A few points were made by Laloo’s long reign and his stunning defeat yesterday.
The most important is the fact that a non- upper caste leader reigned for so long. Laloo represented the assertion of the middle/ backward castes, that overlapped with the agrarian middle class. Like many a rising class, he represented (or seemed to represent) the interests of the other oppressed castes/classes as well- including the Dalits and Muslims. It is significant that unlike Uttar Pradesh, Bihar never saw the emergence of the Bahujan Smaj Party as a significant political party, even in the current election the BSP has increased its strength from 2 to merely 4 MLA seats. Bihar’s LJP is not UP’s BSP either.

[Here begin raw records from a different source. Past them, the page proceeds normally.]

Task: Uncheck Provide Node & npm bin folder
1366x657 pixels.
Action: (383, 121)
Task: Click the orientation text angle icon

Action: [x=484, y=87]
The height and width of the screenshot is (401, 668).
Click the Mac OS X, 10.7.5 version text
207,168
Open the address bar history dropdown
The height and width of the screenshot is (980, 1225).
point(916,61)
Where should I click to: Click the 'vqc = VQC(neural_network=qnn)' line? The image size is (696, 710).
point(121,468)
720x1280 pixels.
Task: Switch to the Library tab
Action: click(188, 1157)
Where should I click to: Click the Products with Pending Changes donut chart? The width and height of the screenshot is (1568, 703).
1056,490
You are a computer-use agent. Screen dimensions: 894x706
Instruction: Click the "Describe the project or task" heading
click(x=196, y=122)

Mahesh Rangarajan sums up the changing alignment well:
Evidently, there is a social churning with the first phase of Mandal having run its course. The bloc of Dalits, OBCs and minorities splintered.But it did so in a way that made a new coalition of extremes possible. The extremely backward classes or EBCs — one in three voters in Bihar — were earlier with Lalu Prasad. Groups like Kewats, Dhobis and Nishads opted this time for Nitish Kumar, displacing the Yadavs from the seat of power.
Laloo represented many contradictory things- a combination of real politik and an intuitive grasp of caste composition in the state based on Rammanohar Lohia’s home- grown ‘socialist’ politics that was pivoted on caste, Bihari sub- nationalism and a comical but highly charismatic presence.
Meanwhile, administration collapsed in the face of lower caste assertion that now challenged upper caste violence. Bihar had always been a politically volatile state since the 1920s through JP’s 1975 movement, an array of Naxalite outfits confronted the upper caste’s Ranvir Sena in the countryside.
Over the years, the Congress (that gave the state’s 18 previous Chief Ministers) and the CPI (that in pre- 1975 days boasted of 55 MLAs) have been marginalized.
Laloo nevertheless won the support of the secular forces when he arrested Lal Krishna Advani during his infamous ‘Rath (DCM Toyota) Yatra’. Despite his failings in actualizing distributive justice, he continued to get their support except in the run up to the current elections when the CPI and the CPI (ML) hooked their wagons to the LJP.
The limits of Laloo’s politics were evident in other ways too as Kancha Ilaiah noted when Laloo’s party the RJP started distributing lathis, and not, say, books, to oppose the VHP’s trishul distribution.
Nitish Kumar, himself a product of the Lohiate politics, has a marked continuity with Laloo and shares more with him than with his current political bedmate, the BJP. Where, and whether, he makes the break remains to be seen.